We departed. The Healthies had our hotel on one side of town and the Enviros, the other. I went back to my hotel and the dance party was hopping. We love to dance, and thanks to Nicole’s burnt copy or ‘Rize’, we were now into ‘crumping,’ a violent form of dance popular in LA. You should Google it in order to understand. In fact, I believe some of the PCVs even suffered a little from trying to do it… Either way, from bumper cars to dancing, we were living up our last night, aka “wylin’ out” in Gastonia terms.

Skipping ahead to the ride home from Rabat. Preface: Rabat was a culture shock; Azrou was a good stepping stone from the bled to the full-blown city. Women showed skin, had their hair uncovered, colored, and cut. It was a large city with banks, restaurants and stores with shit (worthless things like glass sculptures and porcelain dolls, things you can only buy with a surplus of income). Rabat is on the ocean and we made sure to visit and enjoy ourselves. People were swimming and surfing, I saw bathing suits, couples holding hands and kissing… craziness, especially coming from the bled.

I made travel arrangements to Ourzazate by CTM, a bus company that costs more for its direct routes, nicer seats and air conditioning. The other option was to take the souq bus. These buses stop for anyone and anything. They are known to break down, do not have air conditioning and are a wee bit more shady, but cost less. The difference was close to 50 Dhs, but Peace Corps is reimbursing me for my travel, and they prefer that PCVs take CTM when available. Starting at 6:30pm, I was to take the bus to Casablanca, transfer to another bus to Marrakesh and proceed to Ourzazate. Little did I know that I would not arrive to Ourzazate until 6:30 the next morning, but that actually worked out for the best.

→ **DATA SEGMENT**

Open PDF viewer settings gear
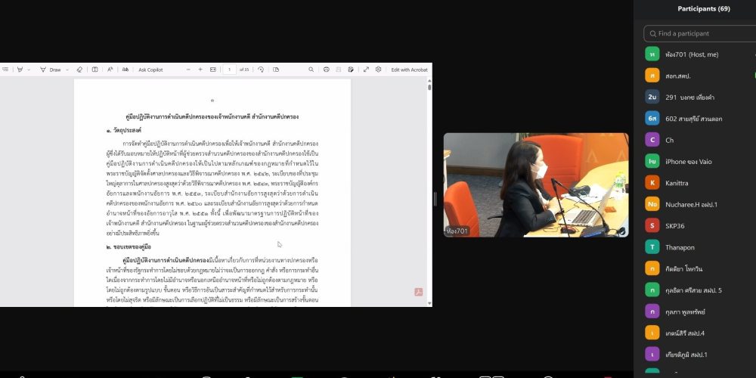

→ **WORK REQUIRED**
Extend the Peace Corps travel account from Morocco above, picking up right after its final sentence.

→ **RESULT**
I almost missed my first bus. We had stayed at a cheap hotel in Rabat (everything costs more there) that Peace Corps had arranged for us. The beds were not made, and we ended up putting on the sheets ourselves. We ended up having to ask for towels also and there were no outlets in the room. My phone was almost dead when we arrived at the CTM station and I plugged it into the outlet there, making a friend in the process. In his broken English and substituted French we talked about our jobs and why I was in Morocco. They called out that a bus was leaving at 6:00. I thought it was another one, no, it was mine. He was trying to get my email address as I was running out to flag it down. The bus driver scolded me, but in a jovial way and I received a few looks from the passengers. Falisha had come with me to the bus station, her bus was leaving a lot later and she joked about how I almost missed my bus because of my boyfriend. Luck, what little I have, was on my side.

The larger cities have few people who speak Berber, which makes finding places and traveling difficult. When you do find someone who speaks your language you make an instant friend and ally. Switching buses in Casablanca was no problem and the man who took my bags made sure I was on the right bus. I slept fitfully to Marrakesh; we stopped there around 1am to pick up a few more passengers. From there, the only way to Ourzazate is Titchka Pass, a windy two lane road through the prettiest mountains I have seen yet in Morocco. I remember them the first time going to site. We were told to abstain from lunch that first time, because lots of people get sick. The scenery is incredible and I regret that is was in the pitch black night, with only our headlights for light. The CTM bus took up most of the highway, especially on blind curves, good fortune that few people were traveling in the wee hours of the morning because it could have proven disastrous.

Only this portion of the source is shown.